In this article we are looking at Data Retention and Data Deletion inside the data platform.
There are two typical scenarios that we need to cater for when it comes to deletion:
- Data lifecycle / Data retention window. – There is normally a time period for which we are allowed or obliged to keep the data. A typical example of a time period can be 3 years. This is essentially removing the whole chunk of data after the expiration date is passed.
- Deletion of specific parts of the data. – This scenario happens occurs when a rule says that some part of the data needs to be deleted. A typical example of this is the Right to be forgotten – This GDPR mechanism allows the customer to have his/her data removed from the company. Another example is when a customer has stopped being a customer, after a given time that customer needs to be removed. This scenario is removing parts of the data regardless of the time window.
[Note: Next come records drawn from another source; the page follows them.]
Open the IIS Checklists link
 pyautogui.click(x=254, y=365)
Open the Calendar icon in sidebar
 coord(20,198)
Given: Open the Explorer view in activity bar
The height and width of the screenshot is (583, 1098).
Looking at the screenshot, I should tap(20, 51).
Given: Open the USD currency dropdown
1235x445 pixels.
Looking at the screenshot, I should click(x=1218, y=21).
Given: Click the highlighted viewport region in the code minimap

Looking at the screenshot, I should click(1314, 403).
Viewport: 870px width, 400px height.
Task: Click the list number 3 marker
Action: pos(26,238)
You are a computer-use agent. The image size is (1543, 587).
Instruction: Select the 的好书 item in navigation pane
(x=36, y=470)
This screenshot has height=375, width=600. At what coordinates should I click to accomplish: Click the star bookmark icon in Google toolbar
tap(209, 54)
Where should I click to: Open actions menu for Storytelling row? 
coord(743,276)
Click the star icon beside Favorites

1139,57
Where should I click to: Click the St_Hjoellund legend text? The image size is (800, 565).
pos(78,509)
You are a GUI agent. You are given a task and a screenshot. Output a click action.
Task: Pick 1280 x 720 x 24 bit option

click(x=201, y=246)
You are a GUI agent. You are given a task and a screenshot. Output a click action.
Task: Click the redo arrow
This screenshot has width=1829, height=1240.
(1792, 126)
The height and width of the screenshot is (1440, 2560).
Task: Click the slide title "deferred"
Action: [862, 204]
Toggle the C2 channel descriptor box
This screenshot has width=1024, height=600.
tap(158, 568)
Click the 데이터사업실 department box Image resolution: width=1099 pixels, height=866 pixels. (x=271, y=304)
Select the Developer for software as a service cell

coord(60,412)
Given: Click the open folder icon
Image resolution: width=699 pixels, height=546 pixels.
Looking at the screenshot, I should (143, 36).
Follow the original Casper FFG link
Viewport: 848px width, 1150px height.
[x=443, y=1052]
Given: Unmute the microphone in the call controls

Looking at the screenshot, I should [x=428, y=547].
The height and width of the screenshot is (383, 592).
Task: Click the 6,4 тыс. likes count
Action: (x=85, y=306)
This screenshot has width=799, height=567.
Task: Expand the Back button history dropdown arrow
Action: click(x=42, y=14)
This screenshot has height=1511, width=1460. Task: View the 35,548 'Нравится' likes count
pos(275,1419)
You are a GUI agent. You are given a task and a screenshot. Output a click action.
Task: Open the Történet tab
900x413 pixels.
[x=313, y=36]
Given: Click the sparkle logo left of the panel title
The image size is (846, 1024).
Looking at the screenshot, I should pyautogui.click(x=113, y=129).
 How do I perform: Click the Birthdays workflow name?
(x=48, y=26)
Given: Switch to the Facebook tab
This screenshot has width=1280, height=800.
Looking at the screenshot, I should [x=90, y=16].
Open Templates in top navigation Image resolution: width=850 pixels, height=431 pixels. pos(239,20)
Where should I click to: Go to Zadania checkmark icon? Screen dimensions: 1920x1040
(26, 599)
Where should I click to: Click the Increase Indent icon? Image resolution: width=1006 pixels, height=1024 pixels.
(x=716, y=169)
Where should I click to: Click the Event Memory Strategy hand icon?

In order to be fully compliant we need to delete the data from all parts of our data platform. That includes the archive, the normalised storage and the use case storage.
All data object should have a data retention rule set, in some cases such as dimensional non-sensitive data that length of time can be endless. It should be a conscious decision nevertheless.
How do we delete for scenario 1?
As a side not, if we are managing personal data but still want to keep the data we can anonymise the data. This is quite complicated and easiest is to strip it from personal data and then aggregate that data.
When it comes to actual deletion the easiest way of performing deletion of large fact tables (which is generally where you need to delete the data) is to have the data partitioned by time and then drop the oldest partitions as you go along. That means all rows belonging to that partition that is 37 months old (if our retention period is 36 months) are dropped.
When you are in the archive it is best to save the archived files with a time stamp that contains the validity time of the data (not necessarily when the data was written). If you have that time stamp the data can easily be deleted.
How do we delete for scenario 2?
This one is trickier.
This actually requires you to go in and delete single or multiple rows in your data during the whole historic time period.
When it comes to personal data, you may anonymise the data by deleting any customer descriptive information, also looking at implicit identifiers.
If anonymisation is not enough there are two possible ways of achieving deletion:
- Perform a database delete on the table (if it is a small table the delete is fine). If the table is large you may issue deletes per partition and roll through your history.
- Rewrite the table without the data to be deleted. This is normally a three-step process: 1. Copy the data from the table to a clone table minus the data to be deleted. 2. Drop the data in the original table. 3. write the data from the clone table into the original table.
The archived data is much harder to remove certain rows from. In some cases you can take the risk of not deleting the data by encrypting the archive and limiting access to it.
Happy deleting.